After its members complained about efforts by Disney to change its tactics with its newest Avengers film, the National Association of Theatre Owners spoke up—and in the process earned more flexibility from the Marvel Studios owner.
Whether you’re a Black Widow partisan or Tony Stark is more your cup of tea, this Avengers: Age of Ultron tale may be almost as exciting as what’s happening on the screen.
The bad guy in this version of events, however, isn’t the electronic supervillain Ultron but the film’s distributor, Disney. That’s the take of the National Association of Theatre Owners (NATO), which says it’s been flooded with complaints from members about strong-arm tactics that the Marvel Studios parent company has been using with its high-grossing marquee film.
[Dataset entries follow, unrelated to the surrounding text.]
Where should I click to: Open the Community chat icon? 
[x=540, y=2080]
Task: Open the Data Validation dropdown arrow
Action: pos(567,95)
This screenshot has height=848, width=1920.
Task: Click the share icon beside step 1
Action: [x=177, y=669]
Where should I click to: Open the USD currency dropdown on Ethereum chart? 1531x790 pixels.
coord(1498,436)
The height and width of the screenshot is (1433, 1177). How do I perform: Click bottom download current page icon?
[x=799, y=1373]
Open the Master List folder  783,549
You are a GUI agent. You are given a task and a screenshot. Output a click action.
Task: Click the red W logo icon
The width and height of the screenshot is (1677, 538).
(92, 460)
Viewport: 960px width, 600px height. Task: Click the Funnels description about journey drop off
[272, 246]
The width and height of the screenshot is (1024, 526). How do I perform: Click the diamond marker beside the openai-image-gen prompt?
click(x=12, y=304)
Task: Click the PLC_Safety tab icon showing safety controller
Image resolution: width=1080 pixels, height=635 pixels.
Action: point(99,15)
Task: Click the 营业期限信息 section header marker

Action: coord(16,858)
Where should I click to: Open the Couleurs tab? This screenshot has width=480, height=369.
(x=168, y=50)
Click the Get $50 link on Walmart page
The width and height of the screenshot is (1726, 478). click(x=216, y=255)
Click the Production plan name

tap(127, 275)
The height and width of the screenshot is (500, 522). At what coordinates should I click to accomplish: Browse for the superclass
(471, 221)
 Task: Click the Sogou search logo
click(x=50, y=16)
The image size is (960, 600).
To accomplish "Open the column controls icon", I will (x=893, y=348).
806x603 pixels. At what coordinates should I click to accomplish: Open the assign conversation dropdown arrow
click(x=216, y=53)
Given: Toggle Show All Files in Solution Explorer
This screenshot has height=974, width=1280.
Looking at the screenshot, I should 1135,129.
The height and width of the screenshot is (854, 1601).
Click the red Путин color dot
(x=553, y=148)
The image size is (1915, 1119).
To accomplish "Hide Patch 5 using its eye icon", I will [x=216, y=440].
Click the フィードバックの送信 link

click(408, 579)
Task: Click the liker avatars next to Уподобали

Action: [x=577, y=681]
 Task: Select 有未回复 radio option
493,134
According to a report in the Wall Street Journal, theaters complained about limitations on matinee hours for the flick, as well as having to alternate between showing Avengers and other features on the same screen. Worst of all, NATO claimed, was an effort to implement a new kind of price plan, in which theaters would have to charge the national average price of a movie ticket or more to receive a percentage of the blockbuster’s box-office take. That plan could have forced a major price increase in small cities.
In a letter to Disney, NATO CEO John Fithian said the association was speaking out this time—something it rarely does during price negotiations—because so many of its members had complained.
“The additions to the proposed agreement and volume of concerns raised by our members move us to voice our concerns,” Fithian wrote, according to the Journal.
While Dave Hollis, Disney’s executive vice president of theatrical exhibition sales and distribution, suggested that NATO members should not get involved in these kinds of distribution concerns, the company nonetheless acquiesced to most of them, emphasizing that it would be flexible on matters such as matinee times and ticket prices in smaller markets.
“Historically we’ve had strong and mutually beneficial relationships with our exhibitor partners, and as issues have arisen from time to time we have worked together to resolve them, and we plan on continuing that same approach going forward,” the company told the Journal in a statement.
Disney’s attempt to implement the requirements in the first place comes from a position of strength: the prior Avengers film was the third-biggest film of all-time in the U.S., Disney has had a number of other major hits of late (such as Frozen and Cinderella), and Marvel Studios films now represent the three-largest opening weekends at the box office in the United States.
Oh, yeah, and the company owns Lucasfilm, which could set up another fight come December, when the new Star Wars film is released.